TFTP (Trivial File Transfer Protocol) was first described in 1980. It is a rather old protocol published in June 1981 as TFTP protocol revision 2 in RFC 783 (Request For Comments) by Karen R. Sollins.
In the beginning, the main purpose of TFTP was to send and receive files over a network. In particular, it was used to transfer files needed for booting to allow systems to boot over a network.
Here’s how to set up a TFTP server on a Linux machine.
What is TFTP?
TFTP is still used for file transfer purposes and there is no fundamental change in the features it supports. TFTP is used to download and send files over UDP/IP. It does not have additional functions such as identity and authorization checking, file listing, deletion or renaming, which are usually found in other file transfer protocols.
Unlike advanced file transfer protocols which use TCP in the transmission layer, it works on UDP protocol and does not have features such as checking whether or not packets belonging to the file are going to the other side. Due to this limitation, it is more suitable for use in local area networks rather than over the Internet or wide area networks.
Despite all of these seemingly negative characteristics listed above, one aspect of the TFTP protocol that is very strong is its simplicity. Implementing the protocol is quite easy compared to its alternatives, even for environments that don’t have an operating system on them. Due to this feature, it has a wide area of use in embedded systems.
Install a TFTP server on Linux
When working with embedded devices, it is important that the TFTP server service is installed. On Linux systems, multiple TFTP server implementations may be running. If you are using a Debian-based distribution, you can install the tftpd-hpa, tftpdWhere atftpd packages. If you are unsure which one to choose, consider installing the tftpd-hpa package.
sudo apt-get install tftpd-hpa
After installation, the TFTP service will start listening on UDP port 69. To serve files to other systems via the TFTP server, you need to keep a few prerequisites in mind:
- Copy the required file to the TFTP base directory or to a directory below that base directory
- Make File Permissions Publicly Visible
To know what is the home directory of the TFTP server, you can consult the TFTP_DIRECTORY variables in the /etc/default/tftpd-hpa case. Usually you will see directories like /var/lib/tftpboot Where /srv/tftp. If you wish, you can change this directory and restart the service.
For ease of use, if you change the owner of the appropriate TFTP home directory to your user account, you won’t need to add the sudo prefix to every command you run. Use the chown command to change ownership from root to the current user:
sudo chown -R $USER /srv/tftp
TFTP server package names and default base directories may differ depending on the Linux distribution used.
Sending Files with TFTP Server
Sometimes there are situations where TFTP is the only option to move a file from your embedded Linux system to the external environment. For example, sometimes the system may not support any writable media using which you can transfer the file.
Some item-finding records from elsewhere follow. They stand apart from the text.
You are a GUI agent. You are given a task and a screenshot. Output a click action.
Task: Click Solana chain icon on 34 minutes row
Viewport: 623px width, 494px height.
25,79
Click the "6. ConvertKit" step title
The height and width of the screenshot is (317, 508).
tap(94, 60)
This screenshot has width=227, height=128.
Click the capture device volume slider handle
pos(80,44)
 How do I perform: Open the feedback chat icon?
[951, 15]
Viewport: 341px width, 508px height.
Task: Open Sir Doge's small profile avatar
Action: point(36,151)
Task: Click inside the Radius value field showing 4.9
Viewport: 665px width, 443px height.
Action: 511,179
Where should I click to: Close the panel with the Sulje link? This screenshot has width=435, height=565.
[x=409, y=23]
In such cases, since the TFTP client will likely be compiled in busy boxyou can send a file saved in the system to a TFTP server on a network.
To use the TFTP client application, issue the TFTP busy ordered:
To send a sample file to the TFTP server, you would use a command like this:
busybox tftp -l example.bin -p 192.168.1.100
Although the above command is correct, you will get an error while transferring the file to your TFTP server. Since the returned error message is not self-explanatory, it’s hard to figure out what the real problem is.
The problem here is due to some security procedures on the TFTP server. TFTP requires that a file with the same name be in the directory where the file will be written to as a prerequisite for a file upload and that write access for that file be available to everyone.
In other words, it is not possible to download a file that does not exist on the TFTP server via TFTP clients. If you create an empty file with the same name and change its access rights, the above upload process will succeed. To do this, you must execute the following commands in the home directory of the TFTP server concerned:
chmod 666 example.bin
You can now complete your download successfully.
It is also possible to disable the security measure above and cause the TFTP server to create a file that does not exist. For this you can use the -vs Where –create parameter at the start of the tftpd-hpa application. Just add this parameter to the existing TFTPD_OPTIONS variables in the /etc/default/tftpd-hpa case:
Why use a TFTP server for file transfer?
The most important advantage of TFTP is that it is fast and helps you save time. It is an ideal option for transferring configuration files from network devices to other systems. In addition, it has very simple criteria for use. It works comfortably with software on both Windows and Linux operating systems. Finally, TFTP is always there to save the day in situations where you technically cannot use FTP.
The biggest downside is, of course, that it’s not safe. Therefore, you must be very careful when transferring files using a TFTP server.
Other than file transfers, you cannot perform functions such as deleting, editing, and modifying files using a TFTP server. This feature is a major drawback for those using or looking for advanced systems. Lastly, it doesn’t require authentication, which is a major downside if you’re serious about your security.
Configuring TFTP on Other Operating Systems
If you plan to use TFTP on Windows, you don’t need to install any third-party software. You can enable TFTP with the Turn Windows features on or off option in Control Panel.